Task details
Search the data for the string "agent" and copy each line in which it appears.

Supplied information
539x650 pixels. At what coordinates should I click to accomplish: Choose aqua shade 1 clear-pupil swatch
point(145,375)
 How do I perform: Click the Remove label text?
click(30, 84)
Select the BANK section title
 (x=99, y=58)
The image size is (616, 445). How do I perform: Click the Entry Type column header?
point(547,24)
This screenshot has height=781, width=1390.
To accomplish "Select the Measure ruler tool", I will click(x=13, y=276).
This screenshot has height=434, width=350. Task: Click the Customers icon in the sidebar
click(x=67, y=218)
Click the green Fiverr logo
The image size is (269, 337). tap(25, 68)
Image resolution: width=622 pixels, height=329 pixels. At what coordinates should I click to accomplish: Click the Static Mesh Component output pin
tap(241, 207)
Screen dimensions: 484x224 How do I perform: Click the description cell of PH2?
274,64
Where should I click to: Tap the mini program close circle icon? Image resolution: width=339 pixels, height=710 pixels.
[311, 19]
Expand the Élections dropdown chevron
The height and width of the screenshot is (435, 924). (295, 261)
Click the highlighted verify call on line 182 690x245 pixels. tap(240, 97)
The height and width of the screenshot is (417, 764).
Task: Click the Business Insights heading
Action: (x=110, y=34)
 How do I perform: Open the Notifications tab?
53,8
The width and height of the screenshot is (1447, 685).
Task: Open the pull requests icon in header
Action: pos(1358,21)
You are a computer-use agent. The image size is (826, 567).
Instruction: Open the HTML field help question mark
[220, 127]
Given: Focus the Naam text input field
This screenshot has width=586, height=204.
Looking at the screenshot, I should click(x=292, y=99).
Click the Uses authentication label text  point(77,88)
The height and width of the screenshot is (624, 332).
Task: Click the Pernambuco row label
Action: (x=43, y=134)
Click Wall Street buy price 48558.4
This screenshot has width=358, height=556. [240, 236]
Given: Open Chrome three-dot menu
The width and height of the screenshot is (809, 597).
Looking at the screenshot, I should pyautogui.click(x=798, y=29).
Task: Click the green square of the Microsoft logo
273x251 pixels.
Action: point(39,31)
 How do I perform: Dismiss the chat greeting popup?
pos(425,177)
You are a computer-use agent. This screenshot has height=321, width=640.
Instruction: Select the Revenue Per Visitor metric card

Task solution
You are a computer-use agent. The image size is (826, 567).
You are a computer-use agent. This screenshot has height=321, width=640.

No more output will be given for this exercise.